▶ [WHAT YOU WILL DO] Copy out every one of these items word for word, with nothing changed.

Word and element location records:
§
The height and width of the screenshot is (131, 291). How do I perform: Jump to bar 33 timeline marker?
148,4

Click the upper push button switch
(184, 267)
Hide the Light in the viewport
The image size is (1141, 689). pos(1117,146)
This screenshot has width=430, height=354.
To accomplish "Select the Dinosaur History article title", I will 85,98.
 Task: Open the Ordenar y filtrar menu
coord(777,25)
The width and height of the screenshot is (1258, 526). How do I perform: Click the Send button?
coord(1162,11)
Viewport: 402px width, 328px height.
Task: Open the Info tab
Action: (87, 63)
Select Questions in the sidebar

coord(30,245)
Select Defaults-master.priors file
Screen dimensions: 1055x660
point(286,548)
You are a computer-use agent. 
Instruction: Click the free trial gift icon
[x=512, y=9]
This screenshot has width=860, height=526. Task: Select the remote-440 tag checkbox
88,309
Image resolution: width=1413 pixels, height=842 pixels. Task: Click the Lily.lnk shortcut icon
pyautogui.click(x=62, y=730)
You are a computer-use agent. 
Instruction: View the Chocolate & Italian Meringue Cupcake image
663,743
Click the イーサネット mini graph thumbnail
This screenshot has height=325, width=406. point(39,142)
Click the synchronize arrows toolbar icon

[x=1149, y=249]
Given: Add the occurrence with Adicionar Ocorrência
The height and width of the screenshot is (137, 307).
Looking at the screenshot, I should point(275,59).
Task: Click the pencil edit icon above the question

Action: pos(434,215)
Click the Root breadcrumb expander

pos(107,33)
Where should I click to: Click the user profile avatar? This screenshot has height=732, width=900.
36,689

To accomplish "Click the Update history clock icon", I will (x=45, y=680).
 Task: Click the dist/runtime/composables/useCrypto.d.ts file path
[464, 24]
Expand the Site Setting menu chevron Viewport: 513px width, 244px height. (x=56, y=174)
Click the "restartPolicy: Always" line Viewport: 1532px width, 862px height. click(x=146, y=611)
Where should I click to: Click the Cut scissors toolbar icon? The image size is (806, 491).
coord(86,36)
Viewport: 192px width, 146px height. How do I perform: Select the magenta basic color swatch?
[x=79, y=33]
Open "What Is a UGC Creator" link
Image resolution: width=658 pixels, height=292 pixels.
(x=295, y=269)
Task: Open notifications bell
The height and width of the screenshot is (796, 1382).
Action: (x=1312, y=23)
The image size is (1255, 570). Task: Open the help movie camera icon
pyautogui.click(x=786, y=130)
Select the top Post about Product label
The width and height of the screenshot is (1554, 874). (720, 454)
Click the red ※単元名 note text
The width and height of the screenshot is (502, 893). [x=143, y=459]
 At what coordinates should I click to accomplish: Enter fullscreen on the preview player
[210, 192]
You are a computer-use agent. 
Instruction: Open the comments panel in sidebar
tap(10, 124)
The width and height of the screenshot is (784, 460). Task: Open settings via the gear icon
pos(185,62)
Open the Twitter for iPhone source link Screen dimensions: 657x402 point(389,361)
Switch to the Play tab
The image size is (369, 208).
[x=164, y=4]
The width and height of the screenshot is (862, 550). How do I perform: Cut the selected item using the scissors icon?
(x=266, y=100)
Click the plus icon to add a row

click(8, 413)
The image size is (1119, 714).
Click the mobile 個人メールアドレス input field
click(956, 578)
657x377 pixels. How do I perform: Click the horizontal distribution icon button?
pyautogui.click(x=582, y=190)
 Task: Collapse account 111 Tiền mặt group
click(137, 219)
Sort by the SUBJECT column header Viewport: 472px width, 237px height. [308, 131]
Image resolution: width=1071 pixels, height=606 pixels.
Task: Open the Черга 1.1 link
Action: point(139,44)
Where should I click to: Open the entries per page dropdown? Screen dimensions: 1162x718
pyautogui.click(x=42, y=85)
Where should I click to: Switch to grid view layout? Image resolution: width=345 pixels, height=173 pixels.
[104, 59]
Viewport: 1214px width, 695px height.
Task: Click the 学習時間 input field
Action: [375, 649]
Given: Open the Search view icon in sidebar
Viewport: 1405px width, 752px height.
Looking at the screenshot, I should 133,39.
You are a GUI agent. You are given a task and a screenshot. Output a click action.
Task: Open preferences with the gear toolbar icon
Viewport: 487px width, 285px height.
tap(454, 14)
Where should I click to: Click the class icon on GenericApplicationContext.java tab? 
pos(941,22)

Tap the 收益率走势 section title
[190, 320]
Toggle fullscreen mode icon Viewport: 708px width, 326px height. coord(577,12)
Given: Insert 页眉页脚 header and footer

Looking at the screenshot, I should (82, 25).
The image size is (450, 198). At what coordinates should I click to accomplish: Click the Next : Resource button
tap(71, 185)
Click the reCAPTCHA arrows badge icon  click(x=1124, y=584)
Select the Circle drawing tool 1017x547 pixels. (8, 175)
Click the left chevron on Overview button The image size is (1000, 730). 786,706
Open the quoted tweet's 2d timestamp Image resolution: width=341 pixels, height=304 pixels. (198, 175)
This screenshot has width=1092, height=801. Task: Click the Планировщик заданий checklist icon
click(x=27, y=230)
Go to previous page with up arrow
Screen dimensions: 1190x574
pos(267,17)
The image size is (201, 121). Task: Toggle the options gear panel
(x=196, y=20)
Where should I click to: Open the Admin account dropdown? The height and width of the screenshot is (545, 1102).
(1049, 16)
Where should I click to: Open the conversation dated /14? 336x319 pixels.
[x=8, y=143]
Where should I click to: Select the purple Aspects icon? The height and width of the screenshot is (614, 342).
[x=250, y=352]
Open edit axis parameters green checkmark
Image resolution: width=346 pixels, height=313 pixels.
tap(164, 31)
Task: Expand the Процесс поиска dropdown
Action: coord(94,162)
§
▶ [WRITTEN SOLUTION]
The height and width of the screenshot is (131, 291). How do I perform: Jump to bar 33 timeline marker?
148,4

Click the upper push button switch
(184, 267)
Hide the Light in the viewport
The image size is (1141, 689). pos(1117,146)
This screenshot has width=430, height=354.
To accomplish "Select the Dinosaur History article title", I will 85,98.
 Task: Open the Ordenar y filtrar menu
coord(777,25)
The width and height of the screenshot is (1258, 526). How do I perform: Click the Send button?
coord(1162,11)
Viewport: 402px width, 328px height.
Task: Open the Info tab
Action: (87, 63)
Select Questions in the sidebar

coord(30,245)
Select Defaults-master.priors file
Screen dimensions: 1055x660
point(286,548)
You are a computer-use agent. 
Instruction: Click the free trial gift icon
[x=512, y=9]
This screenshot has width=860, height=526. Task: Select the remote-440 tag checkbox
88,309
Image resolution: width=1413 pixels, height=842 pixels. Task: Click the Lily.lnk shortcut icon
pyautogui.click(x=62, y=730)
You are a computer-use agent. 
Instruction: View the Chocolate & Italian Meringue Cupcake image
663,743
Click the イーサネット mini graph thumbnail
This screenshot has height=325, width=406. point(39,142)
Click the synchronize arrows toolbar icon

[x=1149, y=249]
Given: Add the occurrence with Adicionar Ocorrência
The height and width of the screenshot is (137, 307).
Looking at the screenshot, I should point(275,59).
Task: Click the pencil edit icon above the question

Action: pos(434,215)
Click the Root breadcrumb expander

pos(107,33)
Where should I click to: Click the user profile avatar? This screenshot has height=732, width=900.
36,689

To accomplish "Click the Update history clock icon", I will (x=45, y=680).
 Task: Click the dist/runtime/composables/useCrypto.d.ts file path
[464, 24]
Expand the Site Setting menu chevron Viewport: 513px width, 244px height. (x=56, y=174)
Click the "restartPolicy: Always" line Viewport: 1532px width, 862px height. click(x=146, y=611)
Where should I click to: Click the Cut scissors toolbar icon? The image size is (806, 491).
coord(86,36)
Viewport: 192px width, 146px height. How do I perform: Select the magenta basic color swatch?
[x=79, y=33]
Open "What Is a UGC Creator" link
Image resolution: width=658 pixels, height=292 pixels.
(x=295, y=269)
Task: Open notifications bell
The height and width of the screenshot is (796, 1382).
Action: (x=1312, y=23)
The image size is (1255, 570). Task: Open the help movie camera icon
pyautogui.click(x=786, y=130)
Select the top Post about Product label
The width and height of the screenshot is (1554, 874). (720, 454)
Click the red ※単元名 note text
The width and height of the screenshot is (502, 893). [x=143, y=459]
 At what coordinates should I click to accomplish: Enter fullscreen on the preview player
[210, 192]
You are a computer-use agent. 
Instruction: Open the comments panel in sidebar
tap(10, 124)
The width and height of the screenshot is (784, 460). Task: Open settings via the gear icon
pos(185,62)
Open the Twitter for iPhone source link Screen dimensions: 657x402 point(389,361)
Switch to the Play tab
The image size is (369, 208).
[x=164, y=4]
The width and height of the screenshot is (862, 550). How do I perform: Cut the selected item using the scissors icon?
(x=266, y=100)
Click the plus icon to add a row

click(8, 413)
The image size is (1119, 714).
Click the mobile 個人メールアドレス input field
click(956, 578)
657x377 pixels. How do I perform: Click the horizontal distribution icon button?
pyautogui.click(x=582, y=190)
 Task: Collapse account 111 Tiền mặt group
click(137, 219)
Sort by the SUBJECT column header Viewport: 472px width, 237px height. [308, 131]
Image resolution: width=1071 pixels, height=606 pixels.
Task: Open the Черга 1.1 link
Action: point(139,44)
Where should I click to: Open the entries per page dropdown? Screen dimensions: 1162x718
pyautogui.click(x=42, y=85)
Where should I click to: Switch to grid view layout? Image resolution: width=345 pixels, height=173 pixels.
[104, 59]
Viewport: 1214px width, 695px height.
Task: Click the 学習時間 input field
Action: [375, 649]
Given: Open the Search view icon in sidebar
Viewport: 1405px width, 752px height.
Looking at the screenshot, I should 133,39.
You are a GUI agent. You are given a task and a screenshot. Output a click action.
Task: Open preferences with the gear toolbar icon
Viewport: 487px width, 285px height.
tap(454, 14)
Where should I click to: Click the class icon on GenericApplicationContext.java tab? 
pos(941,22)

Tap the 收益率走势 section title
[190, 320]
Toggle fullscreen mode icon Viewport: 708px width, 326px height. coord(577,12)
Given: Insert 页眉页脚 header and footer

Looking at the screenshot, I should (82, 25).
The image size is (450, 198). At what coordinates should I click to accomplish: Click the Next : Resource button
tap(71, 185)
Click the reCAPTCHA arrows badge icon  click(x=1124, y=584)
Select the Circle drawing tool 1017x547 pixels. (8, 175)
Click the left chevron on Overview button The image size is (1000, 730). 786,706
Open the quoted tweet's 2d timestamp Image resolution: width=341 pixels, height=304 pixels. (198, 175)
This screenshot has width=1092, height=801. Task: Click the Планировщик заданий checklist icon
click(x=27, y=230)
Go to previous page with up arrow
Screen dimensions: 1190x574
pos(267,17)
The image size is (201, 121). Task: Toggle the options gear panel
(x=196, y=20)
Where should I click to: Open the Admin account dropdown? The height and width of the screenshot is (545, 1102).
(1049, 16)
Where should I click to: Open the conversation dated /14? 336x319 pixels.
[x=8, y=143]
Where should I click to: Select the purple Aspects icon? The height and width of the screenshot is (614, 342).
[x=250, y=352]
Open edit axis parameters green checkmark
Image resolution: width=346 pixels, height=313 pixels.
tap(164, 31)
Task: Expand the Процесс поиска dropdown
Action: coord(94,162)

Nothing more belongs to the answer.